When i went to check on her in the ER, they had stabilized her with a bipap, breathing treatments, Solumedrol, IV abx..etc. It was a relief but she still had to be admitted.

I had the ER doctor ask me to educate her because she was not aware hospice patients could be hospitalized. Even the SW at the hospital did not understand.

I am very disappointed to see that even though hospice is to keep our patients comfortable that sometimes they do need outside help also. Now if i felt this was a pt who was going to die rapidly or naturally, i would have acted differently but she needed help. Why is so shocking that i wanted to help her and not let her suffocate? Im very torn to think that our community believes that once you are on hospice, you are only to be kept comfortable and there are no exceptions. I couldnt have imagined trying to manage her as bad as her exacerbation was and just "keep her comfortable." what? with morphine? sedate her while shes breathing horribly? DNR does not mean do not intervene. I may have left out some parts, but i cant wrap my mind around it; this is more of a vent/ discussion/ opinions

What I don't read in your post is what the client wanted

Specializes in Emergency & Trauma/Adult ICU.

From what you've written, I'm not understanding where the conflict is. Is the patient herself upset that she was admitted? Did she attempt to refuse transport to the hospital?

If the patient's clear, detailed wishes have not been delineated in written form (ideally a POLST, if your state utilizes them) -- it opens the door for this kind of gray area when dyspnea is involved. Family, hospice clinicians, EMS, and hospital staffed can be faced with the "is this a dyspnea-hypoxia-altered mental status-incapacity for decision making" dilemma.

The other possibility, of course, is that the patient has specified that she does not want to go to the hospital, but in the throes of her dyspnea, her family chose to disregard her wishes.

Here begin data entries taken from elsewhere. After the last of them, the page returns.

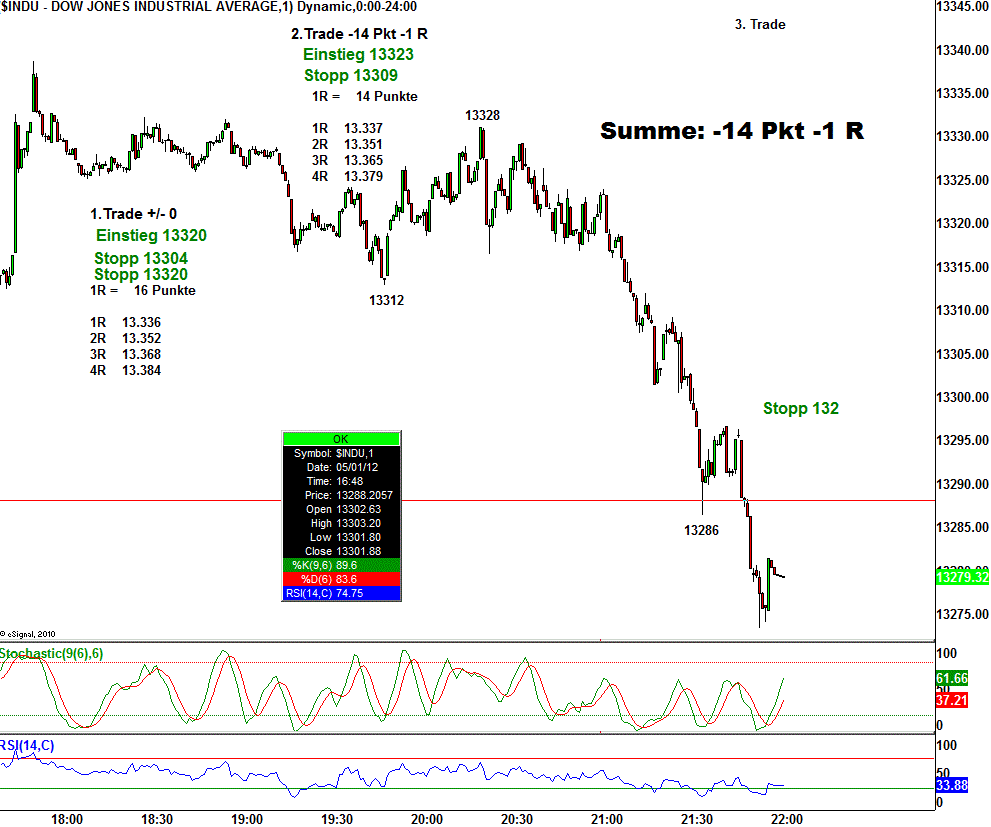Click the 'Einstieg 13320' entry label
Screen dimensions: 991x827
(151, 236)
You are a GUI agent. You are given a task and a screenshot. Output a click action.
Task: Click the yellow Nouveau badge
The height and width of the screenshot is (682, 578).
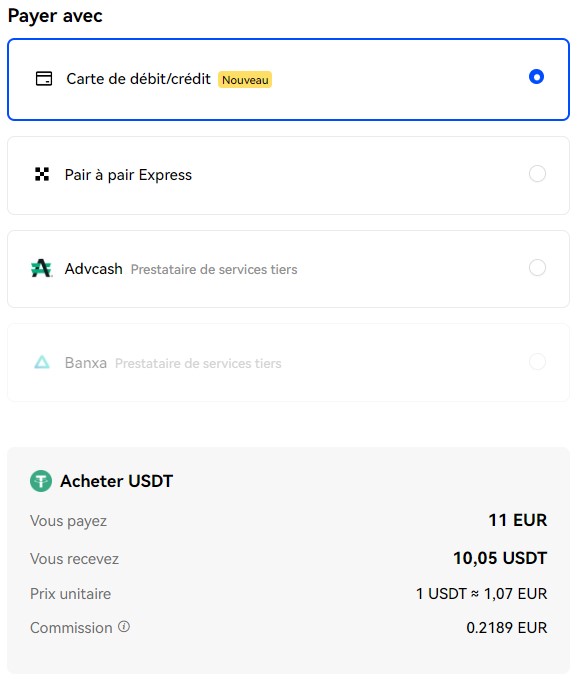pos(245,80)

Yes, generally speaking, hospice patients can be admitted to the hospital for conditions which are expected to resolve. The patient's directives, her insurance provider and your hospital agency can give you more specific relevant information than we can here.

If the patient does not want medical treatment for anything other than what is being provided by hospice - that is her right. The best thing you could do, IMO, would be to have this conversation with her (and her family, if she wishes) as soon as she recovers from this acute episode. Then follow through with your agency to take whatever steps are necessary to ensure that documentation/legal requirements have been completed to comply with her wishes.

When death is imminent? Yep--often times sedating with morphine to control pain and decrease O2 hunger is exactly what you do.

When a patient is afraid, competent and asking for treatment? You do as they wish.

Just because a patient has a DNR order doesn't mean you don't treat, especially when treatment provides comfort. I used to explain this concept ad nauseam to the docs on my oncology floor, sometimes to no avail.

Specializes in LTC Rehab Med/Surg.

Maybe the pt shouldn't be on Hospice at all. I'm not a Hospice nurse, but I've taken care of thousands of COPDers. Unless they're sedated, the end is agonizing for pt AND nurse.

I'm afraid I would have been one of those nurses, who would have wondered why this end stage COPDer on Hospice, was being admitted for a COPD exacerbation.

Please don't sling mud at me:sorry:. I only know basics about Hospice nursing.

All of the above is moot if the pt said "Call the ambulance".